§ Activity: Write out, word for word, the part of the listing below that opens with the line containing "dubrovnik (226, 1979)" and closes with the line containing "Активные темы (64, 142)", keeping both of those lines and adding no others.
━━ Working data
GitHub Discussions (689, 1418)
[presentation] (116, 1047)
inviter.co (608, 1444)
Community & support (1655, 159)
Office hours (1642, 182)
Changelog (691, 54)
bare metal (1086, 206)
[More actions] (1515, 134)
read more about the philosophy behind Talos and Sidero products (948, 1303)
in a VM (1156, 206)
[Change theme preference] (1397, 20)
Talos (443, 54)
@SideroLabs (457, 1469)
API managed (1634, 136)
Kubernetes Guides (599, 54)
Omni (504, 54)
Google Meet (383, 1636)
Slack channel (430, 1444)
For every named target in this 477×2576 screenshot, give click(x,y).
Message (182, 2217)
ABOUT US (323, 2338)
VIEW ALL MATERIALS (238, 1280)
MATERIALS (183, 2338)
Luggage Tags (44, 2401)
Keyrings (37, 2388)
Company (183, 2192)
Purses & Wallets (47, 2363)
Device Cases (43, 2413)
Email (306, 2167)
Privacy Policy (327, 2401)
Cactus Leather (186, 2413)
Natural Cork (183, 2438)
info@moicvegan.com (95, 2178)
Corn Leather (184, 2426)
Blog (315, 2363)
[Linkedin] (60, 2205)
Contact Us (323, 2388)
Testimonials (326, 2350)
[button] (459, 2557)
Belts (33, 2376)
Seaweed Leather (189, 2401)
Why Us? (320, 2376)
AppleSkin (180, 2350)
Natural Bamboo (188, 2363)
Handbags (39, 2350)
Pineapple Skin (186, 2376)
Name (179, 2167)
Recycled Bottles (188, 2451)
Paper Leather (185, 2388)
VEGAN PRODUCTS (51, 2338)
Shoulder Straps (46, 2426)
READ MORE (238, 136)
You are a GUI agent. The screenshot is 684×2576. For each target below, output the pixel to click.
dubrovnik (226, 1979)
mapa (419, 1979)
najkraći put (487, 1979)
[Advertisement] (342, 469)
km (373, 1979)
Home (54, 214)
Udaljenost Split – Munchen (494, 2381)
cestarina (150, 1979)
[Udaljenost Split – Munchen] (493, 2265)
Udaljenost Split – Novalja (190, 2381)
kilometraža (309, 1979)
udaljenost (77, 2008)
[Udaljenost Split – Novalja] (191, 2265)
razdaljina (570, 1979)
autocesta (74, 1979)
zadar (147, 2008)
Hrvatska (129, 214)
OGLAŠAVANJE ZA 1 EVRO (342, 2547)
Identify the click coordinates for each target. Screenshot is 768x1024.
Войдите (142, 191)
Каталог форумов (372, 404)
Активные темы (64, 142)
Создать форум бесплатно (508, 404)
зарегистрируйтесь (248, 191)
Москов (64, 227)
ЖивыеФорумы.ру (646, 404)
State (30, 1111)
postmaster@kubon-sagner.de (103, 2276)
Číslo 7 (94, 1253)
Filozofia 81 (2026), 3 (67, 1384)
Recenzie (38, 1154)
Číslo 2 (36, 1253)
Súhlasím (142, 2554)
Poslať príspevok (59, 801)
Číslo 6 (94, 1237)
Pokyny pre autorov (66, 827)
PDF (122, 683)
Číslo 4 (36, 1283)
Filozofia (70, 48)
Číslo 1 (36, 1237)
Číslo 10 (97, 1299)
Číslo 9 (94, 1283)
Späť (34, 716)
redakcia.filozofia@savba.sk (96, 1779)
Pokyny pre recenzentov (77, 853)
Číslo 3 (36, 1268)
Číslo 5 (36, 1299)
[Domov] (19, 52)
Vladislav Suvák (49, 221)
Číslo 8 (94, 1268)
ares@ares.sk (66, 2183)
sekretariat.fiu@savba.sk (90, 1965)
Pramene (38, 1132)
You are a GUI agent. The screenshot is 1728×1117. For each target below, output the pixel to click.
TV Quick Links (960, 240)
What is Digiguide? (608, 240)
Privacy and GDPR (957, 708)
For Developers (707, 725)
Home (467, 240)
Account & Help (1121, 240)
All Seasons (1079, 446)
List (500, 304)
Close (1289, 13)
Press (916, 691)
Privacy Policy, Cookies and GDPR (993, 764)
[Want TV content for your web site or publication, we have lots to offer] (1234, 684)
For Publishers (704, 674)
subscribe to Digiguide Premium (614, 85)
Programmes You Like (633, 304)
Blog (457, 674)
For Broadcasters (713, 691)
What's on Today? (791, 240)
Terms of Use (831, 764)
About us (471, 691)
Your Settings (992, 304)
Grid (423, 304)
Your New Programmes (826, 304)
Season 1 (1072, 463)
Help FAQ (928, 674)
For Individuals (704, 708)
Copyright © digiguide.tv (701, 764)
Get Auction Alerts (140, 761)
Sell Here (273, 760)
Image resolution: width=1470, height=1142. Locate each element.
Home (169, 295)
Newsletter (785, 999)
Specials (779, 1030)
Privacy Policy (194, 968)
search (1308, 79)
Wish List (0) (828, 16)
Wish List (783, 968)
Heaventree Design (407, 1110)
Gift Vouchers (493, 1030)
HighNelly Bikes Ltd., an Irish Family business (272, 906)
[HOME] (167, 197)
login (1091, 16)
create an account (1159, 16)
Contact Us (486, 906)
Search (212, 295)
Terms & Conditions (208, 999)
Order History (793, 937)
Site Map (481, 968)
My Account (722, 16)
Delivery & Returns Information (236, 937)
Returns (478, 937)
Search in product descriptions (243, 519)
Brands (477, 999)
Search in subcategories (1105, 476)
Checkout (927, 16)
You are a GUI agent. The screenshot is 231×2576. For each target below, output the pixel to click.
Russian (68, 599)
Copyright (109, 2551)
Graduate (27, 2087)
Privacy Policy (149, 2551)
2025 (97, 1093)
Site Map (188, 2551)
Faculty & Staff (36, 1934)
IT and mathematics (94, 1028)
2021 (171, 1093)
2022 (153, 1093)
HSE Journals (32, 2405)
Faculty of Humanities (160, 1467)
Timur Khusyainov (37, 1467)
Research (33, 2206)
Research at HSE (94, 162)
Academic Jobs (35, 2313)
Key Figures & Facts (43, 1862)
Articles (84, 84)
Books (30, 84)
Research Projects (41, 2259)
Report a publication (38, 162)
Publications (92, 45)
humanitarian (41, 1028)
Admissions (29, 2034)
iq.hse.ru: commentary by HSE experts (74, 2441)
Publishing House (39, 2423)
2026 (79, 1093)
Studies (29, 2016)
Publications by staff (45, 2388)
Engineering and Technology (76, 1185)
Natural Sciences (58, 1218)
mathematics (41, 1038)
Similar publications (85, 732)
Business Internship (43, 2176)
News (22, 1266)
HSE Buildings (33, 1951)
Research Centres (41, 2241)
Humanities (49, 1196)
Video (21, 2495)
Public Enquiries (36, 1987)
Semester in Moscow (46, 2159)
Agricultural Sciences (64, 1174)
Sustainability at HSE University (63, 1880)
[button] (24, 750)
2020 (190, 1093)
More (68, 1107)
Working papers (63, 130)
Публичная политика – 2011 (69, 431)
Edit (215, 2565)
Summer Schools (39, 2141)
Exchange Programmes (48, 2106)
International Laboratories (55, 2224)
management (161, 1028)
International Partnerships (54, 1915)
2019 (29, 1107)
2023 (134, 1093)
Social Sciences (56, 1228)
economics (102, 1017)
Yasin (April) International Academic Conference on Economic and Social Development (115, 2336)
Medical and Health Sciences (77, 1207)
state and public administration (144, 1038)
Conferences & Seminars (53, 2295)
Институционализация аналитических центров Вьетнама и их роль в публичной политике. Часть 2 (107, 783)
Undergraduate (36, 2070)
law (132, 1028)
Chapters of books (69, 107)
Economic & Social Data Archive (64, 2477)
━━━━
§ Answer to this task:
dubrovnik (226, 1979)
mapa (419, 1979)
najkraći put (487, 1979)
[Advertisement] (342, 469)
km (373, 1979)
Home (54, 214)
Udaljenost Split – Munchen (494, 2381)
cestarina (150, 1979)
[Udaljenost Split – Munchen] (493, 2265)
Udaljenost Split – Novalja (190, 2381)
kilometraža (309, 1979)
udaljenost (77, 2008)
[Udaljenost Split – Novalja] (191, 2265)
razdaljina (570, 1979)
autocesta (74, 1979)
zadar (147, 2008)
Hrvatska (129, 214)
OGLAŠAVANJE ZA 1 EVRO (342, 2547)
Identify the click coordinates for each target. Screenshot is 768x1024.
Войдите (142, 191)
Каталог форумов (372, 404)
Активные темы (64, 142)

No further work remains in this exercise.